_TASKS AND EXERCISES_
a - Please translate this sentence from the document upload text into Spanish: "Uploaded documents are saved in a staging index."
b - In the document upload text, swap "batch size" for "chunk size" and write out the passage from "If you wish" up to and including "request is sent.".
c - Write the next part of the document upload text, starting after its last sentence.

Any additional fields in the document dictionary are stored within the index as metadata and will become available for training and querying tasks (see documentation for the train and query endpoints). While arbitrary metadata may be included and later queried, "binary" and "tag" data are required for supervised training of an index (no metadata is required for unsupervised training). See the documentation for label_field_names and tag_field_names in the train endpoint for more information about the required formats.

If the index has been trained, the response contains predictions produced by the trained AI model for each document. In order to obtain predictions without locking or mutating the index, set save=false.
If you wish to update an existing doc's metadata, you can do a shallow update by leaving the doc content field either empty or unchanged. The shallow update will the skip the model inference step and only update/append the metadata fields passed into the api. This provides a significant speedup to the api call.

Uploading docs is a locking operation. A client cannot call upload, train or commit while an upload is already in progress. Consequently, the operation is more efficient with batches of documents. The API supports a batch size of up to 1000 documents at a time. The larger the batch size, the more efficient the upload.

Nota Bene

Uploaded documents are saved in a staging index. The index is unaffected until a commit request is sent.

_SUPPLIED DATA_
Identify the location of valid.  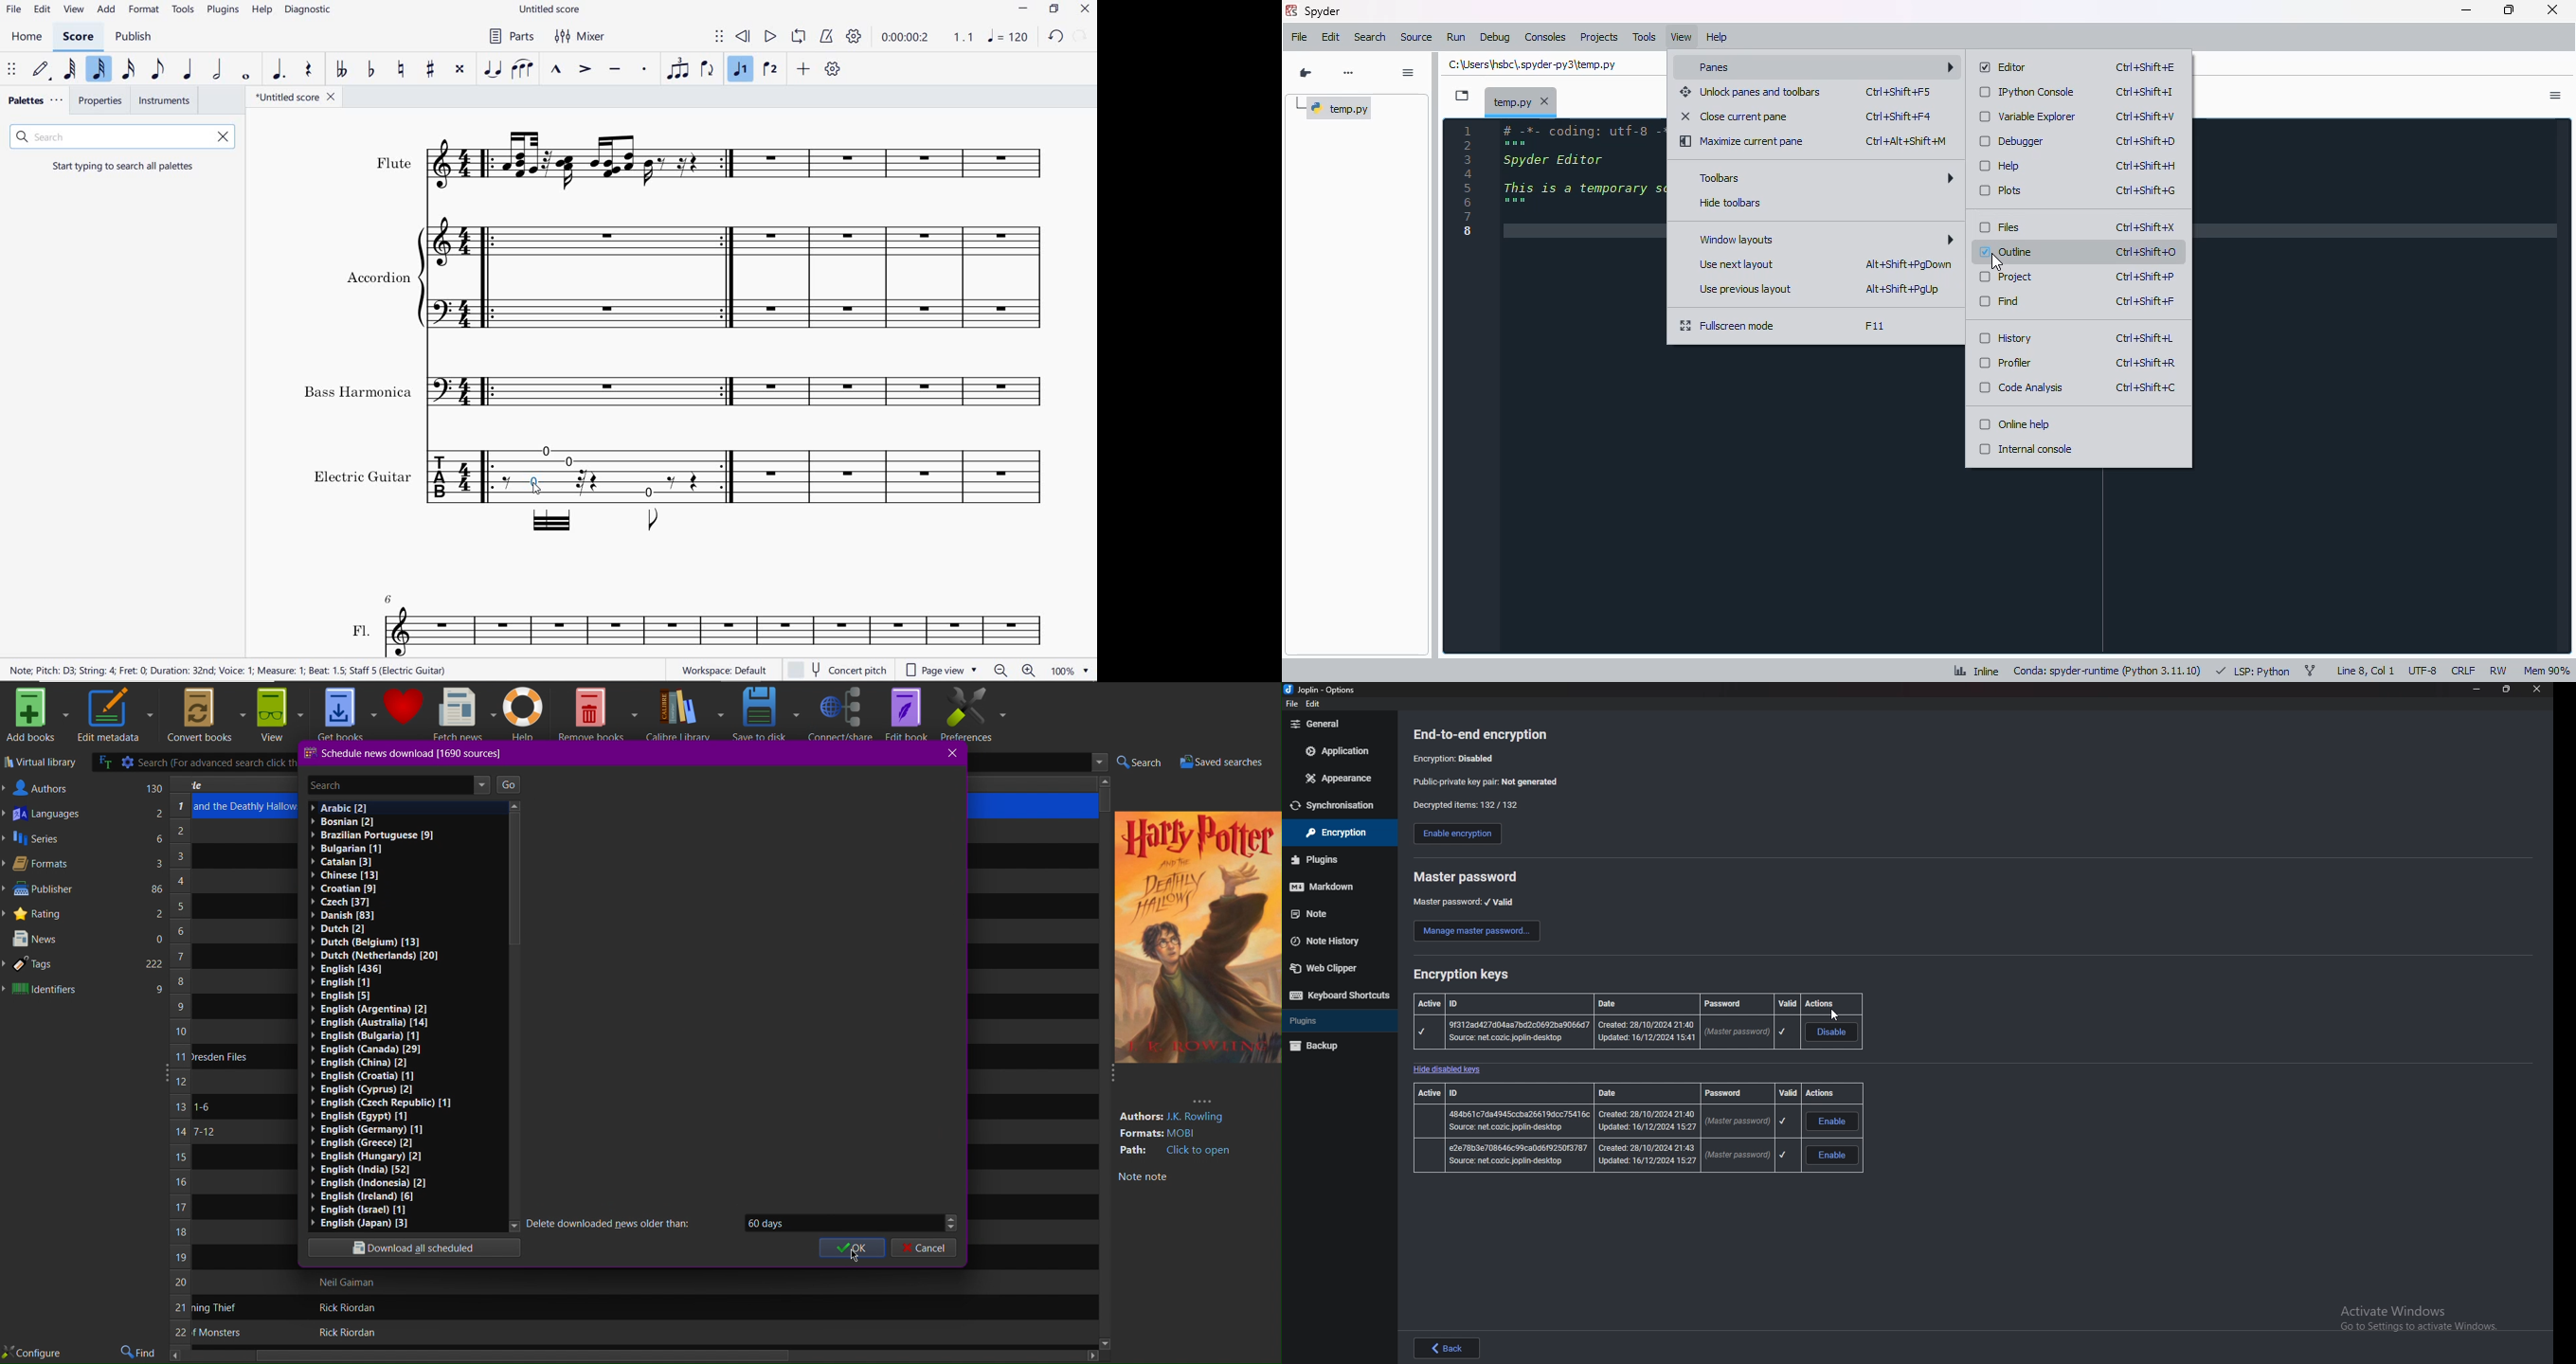
(1786, 1002).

_ANSWERS TO THE EXERCISE_
a - Los documentos cargados se guardan en un índice de preparación.

b -
If you wish to update an existing doc's metadata, you can do a shallow update by leaving the doc content field either empty or unchanged. The shallow update will the skip the model inference step and only update/append the metadata fields passed into the api. This provides a significant speedup to the api call.

Uploading docs is a locking operation. A client cannot call upload, train or commit while an upload is already in progress. Consequently, the operation is more efficient with batches of documents. The API supports a chunk size of up to 1000 documents at a time. The larger the chunk size, the more efficient the upload.

Nota Bene

Uploaded documents are saved in a staging index. The index is unaffected until a commit request is sent.

c -
Authorizations:
api_key
path Parameters
index_id
required
string
Request Body schema: application/json
save
boolean

If true (default), save the docs to the staging index. If false, drop the docs after processing. This is useful for obtaining prediction results without locking or changing the index.

Array of objects

Responses

Request samples

Content type
application/json
{
  • "save": true,
  • "docs": [
    ]
}

Response samples

Content type
application/json
[
  • {
    },
  • {
    }
]

Query Docs

Queries the specified index. Queries are flexible, and may contain any combination of:

  1. SQL conditionals applied to metadata stored in the index. See documentation for the filters parameter. Note that this option requires metadata to be stored in the index; see documentation for the upload endpoint.
  2. Thematic grouping as identified by the trained AI model. You may filter by either a single topic group (topic_group_id) or by an arbitrary list of specific topics (topic_ids). Note that these options require the index to have been trained. You may filter by either topic_ids or by topic_group_id but not both simultaneously.
  3. Search. The query may include a search term to filter documents. The search is semantic, based on inferred thematic content, but terms enclosed in double quotes will impose an exact match filter. See documentation for the query parameter.

The API returns a dictionary containing three different entries. Each entry provides a distinct view into how the data in the index matches your query, with increasing degrees of abstraction:

  1. A ranked list of document objects. This provides a direct list of documents matching the query. By default these documents are sorted by relevance, but you may optionally specify any metadata field to sort by (see documentation for the sort_by parameter). Each result contains a short excerpt from the document that evinces your query; see documentation for the summarize_by parameter for information about this excerpt. Each result also contains all prediction values associated with the document, all metadata fields associated with the document, and an ordered list of the topics associated with the document.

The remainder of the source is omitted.